I see lots of “dear cancer” letters, especially in October, and they always make me uncomfortable. I know, I know, it’s just a way of coping with cancer. For me, it is sort of in the same category as going into “warrior mode” then “kicking cancer’s ass”.
Except I’m that jerk who points out that cancer has no ass to kick, not being a person or animal or whatever. This is one of the reasons I hate the “kick cancer’s ass” slogan—I won’t go into the bigger reason for that right now (see this old post Why This Smart Ass Does Not Kick Ass for early thoughts on the subject).
I’ve been writing this post, off and on, for a long while now—maybe years. I got started one day reading a post I heartily agreed with; a discussion on why cancer is not a gift (roll my eyes over that old cliché, gag!). I read through the comments and one patient vehemently declared, no, cancer is not a gift—it’s evil!
While yes, I certainly am on board with the whole “not a gift” thing—nooooo, it isn’t evil either. Without a brain, cancer cells cannot have purpose or intent. Without purpose or intent, cancer cannot be evil. Don’t get me wrong, it feels that way to me much of the time. My first reaction, like so many other patients, was cut this thing out of me now! I envisioned the classic “invader”, the idea it was some sci-fi “Alien” thing.
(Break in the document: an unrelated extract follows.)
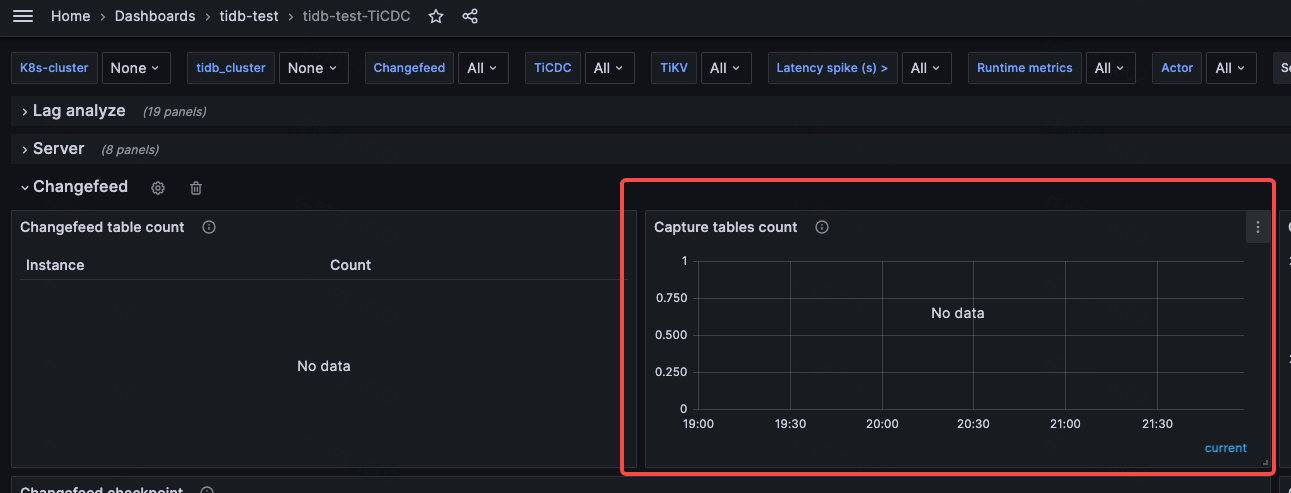Collapse the Changefeed row
The width and height of the screenshot is (1291, 493).
click(x=80, y=187)
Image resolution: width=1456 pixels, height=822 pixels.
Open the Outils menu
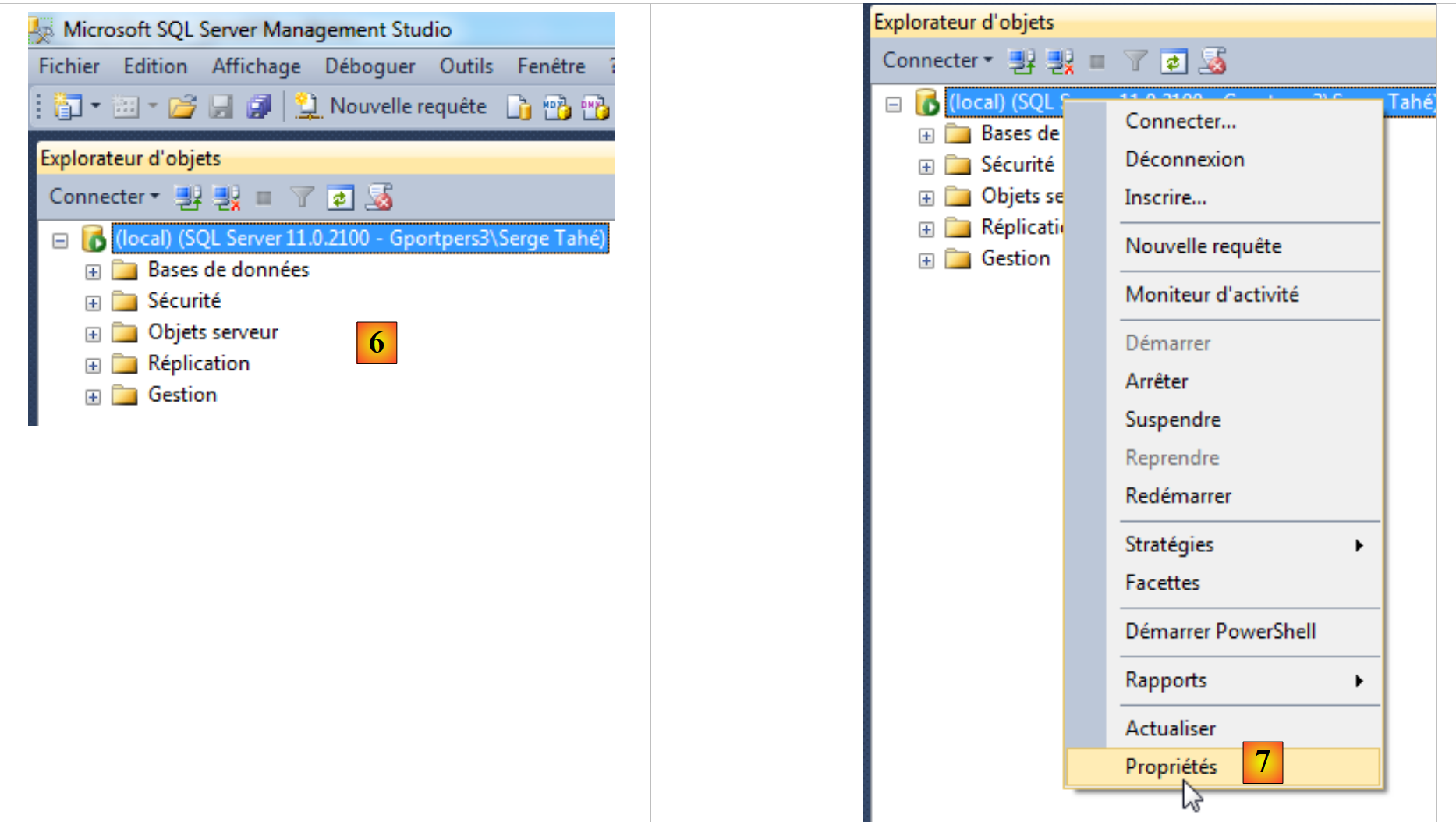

It took a long time, and I still must curb my thoughts and reactions, to ground myself and my view of cancer as some fantastical creature, some demonic possession to overcome. It is easier to think cancer is some evil invader, not one’s own body gone wrong, failing, betraying. Cancer is not sci-fi, it isn’t even alien. It’s just me, my cells—but gone wrong.
I have nothing to say to cancer, because cancer doesn’t have ears, so cancer ain’t listening. And yes, again, I realize letters are a coping strategy—like journaling or, cough cough, blogging! I realize many of us must frame cancer experiences as a story. And as someone who has shared her story via blogging, it is a bit unfair of me to criticize the storytelling of cancer—this beast or invader who must be met on a battlefield, and vanquished like a dragon or something from King Arthur times.
I guess some of my discomfort stems from a growing unease with the storification of cancer, and yes I do it too. But sometimes it strikes me silly. Like, did I battle the traffic to get to the grocery story, fight my way through obstacles (other customers in the check-out line), to emerge victorious and return home with my booty (groceries)?
I know, I know, having cancer is not as mundane as a trip to the store. But on the other hand, I fear making it too epic. I mean, maybe I have made it epic too much my own stupid self—I’m still blogging about it all these years later after all.
I guess what I’m saying is—my coping strategy is quite different. I NEED to know that cancer was not deserved, that it was in fact, maybe quite random. Something happened that triggered the cells to divide improperly—and it is just that simple. It is tempting still, to view my body as a traitor, but it isn’t. My body just isn’t smart enough to make a plan of betrayal—my body contains a brain, but each cell doesn’t have one. I NEED to know that my current status of not having any evidence of cancer is just a result of methodical medical interventions, not any of my lackluster abilities (because if it depended on me, well, I’d probably still have a tumor). I take perverse comfort in the randomness. At some point, maybe someone will discover cell division run amok is not random, that there are triggers, and I NEED to think about that, to know that science, not epic tales, will be the end of this.
*Special thanks to one of my clients, The Engineer, for playing midwife to this post.